▸ **Ausgewählter Auszug**:

---

Prozess wegen El-Kaida-Video wird neu aufgerollt
«Für das Strafmaß ist die Gemütslage des Angeklagten entscheidend», sagte die Richterin vor dem Amtsgericht in Stuttgart. Es müsse geklärt werden, ob der Angeklagte von dem Drohcharakter des Videos gewusst habe, als er es für gut zwei Tage auf die Internetplattform YouTube einstellte. Dazu sei ein beschleunigtes Verfahren nicht geeignet. Dem Mann wird durch das Verbreiten der Botschaft zur Last gelegt, den öffentlichen Frieden gestört zu haben.
In dem Video, das der 25-Jährige ins Netz stellte, droht der El- Kaida-Aktivist Bekkay Harrach Deutschland mit einem «bösen Erwachen» nach der Bundestagswahl, falls die Bundeswehrsoldaten nicht aus Afghanistan abgezogen werden sollten.
Nach eigenen Angaben wollte der Mann, den der Staatsanwalt als Einzeltäter einschätzt, mit dem Video seine Glaubensbrüder vor einem möglichen Anschlag warnen. Dass Harrach darin Deutschland drohte, habe er nicht gewusst. Er habe nur die Warnung an die Glaubensbrüder gekannt, in den zwei Wochen nach der Wahl möglichst zu Hause zu bleiben. Wegen des Trubels an Ramadan habe er sich erst nach Tagen das Video ganz angeschaut - und dann sofort herausgenommen.

---

▸ **Informationen**:

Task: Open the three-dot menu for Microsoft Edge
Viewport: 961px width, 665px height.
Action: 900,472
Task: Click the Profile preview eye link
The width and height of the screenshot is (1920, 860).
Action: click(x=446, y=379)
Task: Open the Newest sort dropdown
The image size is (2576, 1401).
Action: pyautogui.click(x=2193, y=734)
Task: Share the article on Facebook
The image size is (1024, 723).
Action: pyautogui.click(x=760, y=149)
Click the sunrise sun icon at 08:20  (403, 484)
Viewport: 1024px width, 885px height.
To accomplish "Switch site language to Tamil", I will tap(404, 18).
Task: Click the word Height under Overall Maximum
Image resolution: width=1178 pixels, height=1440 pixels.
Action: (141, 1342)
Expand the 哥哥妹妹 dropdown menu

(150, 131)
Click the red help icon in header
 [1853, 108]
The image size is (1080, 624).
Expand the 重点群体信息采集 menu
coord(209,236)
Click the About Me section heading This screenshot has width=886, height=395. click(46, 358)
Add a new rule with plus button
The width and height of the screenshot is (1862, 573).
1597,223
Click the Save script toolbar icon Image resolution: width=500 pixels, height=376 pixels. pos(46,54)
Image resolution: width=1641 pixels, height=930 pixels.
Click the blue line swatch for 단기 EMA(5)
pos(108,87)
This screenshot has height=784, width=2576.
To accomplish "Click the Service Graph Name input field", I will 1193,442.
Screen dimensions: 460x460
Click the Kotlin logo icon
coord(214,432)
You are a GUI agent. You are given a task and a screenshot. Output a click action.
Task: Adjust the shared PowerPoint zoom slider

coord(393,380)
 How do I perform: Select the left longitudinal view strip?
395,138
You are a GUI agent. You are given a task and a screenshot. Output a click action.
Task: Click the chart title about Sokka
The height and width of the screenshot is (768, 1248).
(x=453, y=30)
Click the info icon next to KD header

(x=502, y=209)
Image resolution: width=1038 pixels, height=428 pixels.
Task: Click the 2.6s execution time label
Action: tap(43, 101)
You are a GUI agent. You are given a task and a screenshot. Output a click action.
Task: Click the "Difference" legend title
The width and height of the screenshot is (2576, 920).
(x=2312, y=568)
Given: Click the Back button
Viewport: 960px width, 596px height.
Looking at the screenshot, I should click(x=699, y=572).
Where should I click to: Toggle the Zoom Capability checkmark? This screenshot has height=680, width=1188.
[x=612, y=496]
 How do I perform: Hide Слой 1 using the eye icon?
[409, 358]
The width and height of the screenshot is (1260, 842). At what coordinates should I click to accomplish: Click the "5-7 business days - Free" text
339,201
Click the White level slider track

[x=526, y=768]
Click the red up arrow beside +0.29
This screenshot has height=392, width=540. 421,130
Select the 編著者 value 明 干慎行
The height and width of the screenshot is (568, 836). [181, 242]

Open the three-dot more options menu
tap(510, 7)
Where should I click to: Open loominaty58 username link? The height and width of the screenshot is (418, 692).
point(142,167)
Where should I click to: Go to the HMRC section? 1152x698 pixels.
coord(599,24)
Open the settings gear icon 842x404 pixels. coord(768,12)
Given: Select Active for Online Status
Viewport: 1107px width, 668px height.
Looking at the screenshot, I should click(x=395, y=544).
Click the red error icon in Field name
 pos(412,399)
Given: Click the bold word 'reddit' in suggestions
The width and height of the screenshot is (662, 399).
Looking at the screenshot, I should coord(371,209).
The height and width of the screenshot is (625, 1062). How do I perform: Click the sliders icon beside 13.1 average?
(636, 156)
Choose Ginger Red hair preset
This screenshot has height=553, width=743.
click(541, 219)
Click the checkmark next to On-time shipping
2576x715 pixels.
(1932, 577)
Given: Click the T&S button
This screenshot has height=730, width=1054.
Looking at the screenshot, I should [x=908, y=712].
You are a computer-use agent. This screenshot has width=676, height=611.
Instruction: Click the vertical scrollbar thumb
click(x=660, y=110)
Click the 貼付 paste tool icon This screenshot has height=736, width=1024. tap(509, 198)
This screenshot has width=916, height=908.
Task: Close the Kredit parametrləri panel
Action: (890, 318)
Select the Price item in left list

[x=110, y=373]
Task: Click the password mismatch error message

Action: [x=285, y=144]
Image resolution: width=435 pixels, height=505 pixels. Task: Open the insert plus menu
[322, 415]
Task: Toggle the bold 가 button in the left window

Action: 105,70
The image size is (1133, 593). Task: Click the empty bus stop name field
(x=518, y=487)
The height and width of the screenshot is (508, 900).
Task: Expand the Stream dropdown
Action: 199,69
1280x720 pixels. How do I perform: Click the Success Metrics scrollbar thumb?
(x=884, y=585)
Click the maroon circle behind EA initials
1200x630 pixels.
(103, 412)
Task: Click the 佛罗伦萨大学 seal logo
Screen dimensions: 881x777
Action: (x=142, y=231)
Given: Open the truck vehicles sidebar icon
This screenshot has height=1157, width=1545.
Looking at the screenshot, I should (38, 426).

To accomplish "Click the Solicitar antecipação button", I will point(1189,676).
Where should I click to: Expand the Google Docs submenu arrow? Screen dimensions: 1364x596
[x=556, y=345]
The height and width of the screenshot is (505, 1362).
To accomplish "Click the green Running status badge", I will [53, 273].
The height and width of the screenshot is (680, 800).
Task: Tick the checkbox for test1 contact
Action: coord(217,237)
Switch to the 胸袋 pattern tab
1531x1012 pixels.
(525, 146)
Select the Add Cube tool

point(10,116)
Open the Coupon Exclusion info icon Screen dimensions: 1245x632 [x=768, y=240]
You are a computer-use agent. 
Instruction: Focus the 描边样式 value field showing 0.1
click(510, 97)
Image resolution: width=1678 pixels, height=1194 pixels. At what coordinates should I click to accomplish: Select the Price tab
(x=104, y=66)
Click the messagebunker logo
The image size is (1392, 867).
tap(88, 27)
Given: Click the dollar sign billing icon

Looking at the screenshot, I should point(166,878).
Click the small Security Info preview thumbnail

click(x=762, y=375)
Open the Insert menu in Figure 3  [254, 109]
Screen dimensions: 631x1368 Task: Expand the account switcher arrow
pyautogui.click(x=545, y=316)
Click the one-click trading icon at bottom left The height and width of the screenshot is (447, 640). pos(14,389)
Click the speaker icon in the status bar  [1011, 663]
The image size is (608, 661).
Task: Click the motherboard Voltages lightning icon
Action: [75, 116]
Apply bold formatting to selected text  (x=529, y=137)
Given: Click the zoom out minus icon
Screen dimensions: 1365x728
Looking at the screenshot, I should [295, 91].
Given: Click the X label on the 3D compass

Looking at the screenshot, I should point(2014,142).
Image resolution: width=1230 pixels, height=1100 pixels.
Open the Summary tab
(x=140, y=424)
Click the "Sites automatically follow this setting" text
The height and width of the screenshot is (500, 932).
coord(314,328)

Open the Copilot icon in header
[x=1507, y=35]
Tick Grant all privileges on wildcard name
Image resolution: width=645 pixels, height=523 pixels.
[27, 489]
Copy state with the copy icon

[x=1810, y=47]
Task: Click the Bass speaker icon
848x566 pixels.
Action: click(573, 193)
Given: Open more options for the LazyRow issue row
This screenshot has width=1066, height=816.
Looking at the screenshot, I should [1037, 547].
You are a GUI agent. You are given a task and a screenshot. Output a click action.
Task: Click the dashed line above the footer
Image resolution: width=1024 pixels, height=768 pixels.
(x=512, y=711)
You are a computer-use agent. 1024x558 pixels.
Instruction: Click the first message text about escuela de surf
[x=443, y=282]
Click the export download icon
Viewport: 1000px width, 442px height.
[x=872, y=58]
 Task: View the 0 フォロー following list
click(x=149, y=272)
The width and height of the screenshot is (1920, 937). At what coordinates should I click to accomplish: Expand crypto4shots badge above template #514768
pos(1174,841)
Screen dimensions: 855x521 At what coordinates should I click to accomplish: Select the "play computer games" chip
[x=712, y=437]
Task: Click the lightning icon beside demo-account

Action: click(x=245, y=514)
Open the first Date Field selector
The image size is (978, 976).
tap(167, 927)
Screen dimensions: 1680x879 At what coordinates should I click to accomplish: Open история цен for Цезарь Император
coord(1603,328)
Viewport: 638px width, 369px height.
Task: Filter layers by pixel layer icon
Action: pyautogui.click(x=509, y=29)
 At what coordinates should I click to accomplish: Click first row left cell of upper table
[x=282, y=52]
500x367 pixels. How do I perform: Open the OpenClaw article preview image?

---

▸ **Übungsaufgaben**:
(1) Stimmen die folgenden Aussagen mit dem Bericht über das El-Kaida-Video überein? (a) Der Angeklagte ist 25 Jahre alt. (b) Das Video stand etwa zwei Wochen lang auf YouTube. (c) Der Staatsanwalt hält den Angeklagten für einen Einzeltäter.
(2) Nennen Sie alle Orts- und Ländernamen, die im Bericht über das El-Kaida-Video vorkommen.
(3) Schreiben Sie den Bericht über das El-Kaida-Video im gleichen Stil weiter und setzen Sie nach seinem letzten Satz an.

▸ **Lösungen**:
(1)
(a) Ja: „der 25-Jährige“
(b) Nein: „für gut zwei Tage auf die Internetplattform YouTube einstellte“
(c) Ja: „den der Staatsanwalt als Einzeltäter einschätzt“

(2) Stuttgart, Deutschland, Afghanistan

(3)
Der Staatsanwalt belegte mit Computerdaten des Angeklagten allerdings, dass dieser mit dem «Dschihad» (Heiliger Krieg) sympathisiert hatte. Dies hatte er sogar in einer Mail selbst so geschrieben: «Was ich in den letzten Wochen merke, ist die Bereitschaft, in den Dschihad zu gehen.» Vor Gericht sagte der Angeklagte, er wisse nicht, was ihn zu jener Zeit im April dazu bewogen habe. «Ich war verwirrt.» Grundsätzlich lehne er Gewalt ab.
Das Harrach-Videos wurde auf YouTube fast 4000 mal angeklickt. Ein Ermittler vom Landeskriminalamt Stuttgart machte deutlich, dass dieses Video eine neue Dimension darstelle und dass in Folge dessen bundesweit die Kontrollen deutlich verschärft worden sein. Über dem Oktoberfest, das in dem Video ausdrücklich erwähnt wird, sei sogar eine Flugverbotszone eingerichtet worden. Dem nicht vorbestraften Angeklagten kann eine Geldstrafe oder eine Haftstrafe von bis zu drei Jahren drohen. Seit Ende September saß er in Untersuchungshaft. Nach Abbruch des beschleunigten Verfahrens kommt er jetzt auf freien Fuß, darf aber das Land nicht verlassen.